Qui si comprende meglio la portata della “capacità di includere”. Agendo infatti in questa direzione, si ottiene l’obiettivo di superare delle barriere sociali e costruire una collettività che includa tutti e dia a tutti le stesse opportunità.
Messi davanti a una simile definizione, potreste pensare che “inclusività” e “integrazione” abbiano lo stesso significato. In realtà vi sono delle differenze, per quanto l’obiettivo sia uguale: creare una società aperta a tutti gli individui.
L’integrazione prevede l’azione di integrare, appunto, un individuo in un contesto sociale indistinto, di massa. L’individuo passa a essere da soggetto escluso a parte della massa totale, organica e delimitata che compone la società.
Con l‘inclusività, invece, le differenze e le peculiarità dell’individuo non vengono annullate, ma solo assorbite nella società, mantenendo una loro identità e una loro struttura. Il soggetto acquisisce quindi la stessa dignità dei soggetti che lo hanno incluso, ma senza necessariamente diventare simile a loro.
Non esiste una ricetta univoca per l’inclusività. Come detto, l’inclusività prevede la necessità di rispettare le caratteristiche peculiari dei singoli individui, e va quindi valutata e modificata caso per caso.

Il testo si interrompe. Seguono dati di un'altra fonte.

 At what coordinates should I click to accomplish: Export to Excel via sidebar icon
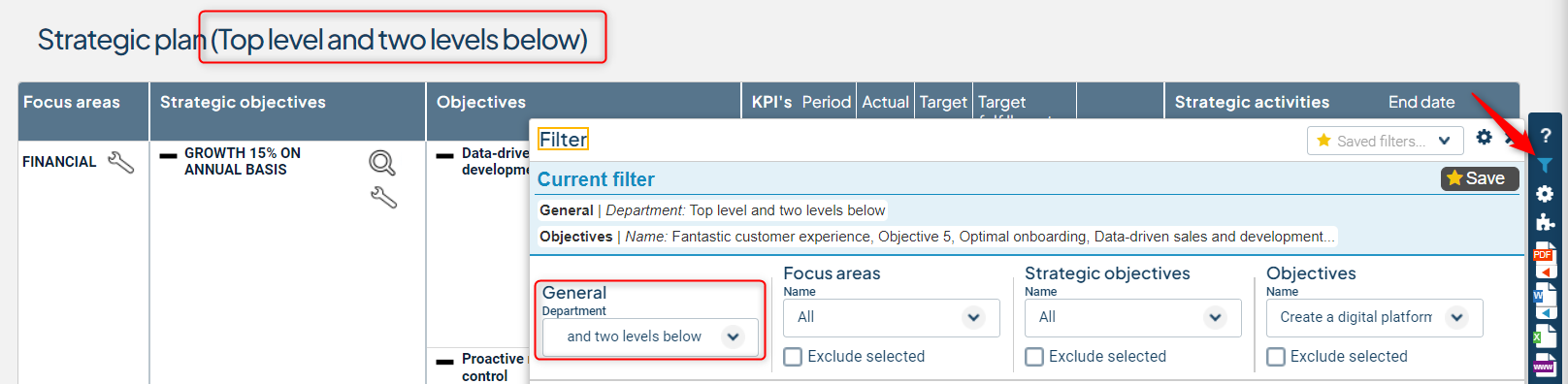click(x=1545, y=336)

Chi voglia essere inclusivo deve quindi prima conoscere l’individuo e capire i tratti che gli impediscono di vivere una vita piena e soddisfacente. Compreso questo aspetto, bisogna attuare le misure necessarie a eliminare gli ostacoli e poi applicarle. In questo processo è fondamentale il dibattito e il coinvolgimento degli attori sociali, a partire dai destinatari di tali misure. Il rischio, altrimenti, è di calare delle misure dall’alto che scontentino tutti e non sortiscano alcun effetto.

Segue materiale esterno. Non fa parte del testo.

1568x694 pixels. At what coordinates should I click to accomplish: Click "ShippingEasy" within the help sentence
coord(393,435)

Una parola legata a filo doppio con “inclusività” è “accessibilità”. Di accessibilità abbiamo parlato approfonditamente in questo articolo, che ti consigliamo di leggere prima di proseguire.
Se si vuole includere un soggetto o una categoria di soggetti dando loro le stesse opportunità, bisogna far sì che possano accedere a tali opportunità. Ecco che interviene l'accessibilità, argomento di rilievo soprattutto nell’ambito delle persone con disabilità. Chi infatti ha limitazioni fisiche o mentali ha bisogno di un maggiore supporto nella vita quotidiana. La società deve rendere tutti gli aspetti dell’esistenza accessibili, per far sì che la disabilità sia solo una condizione temporanea e non un impedimento a una vita piena.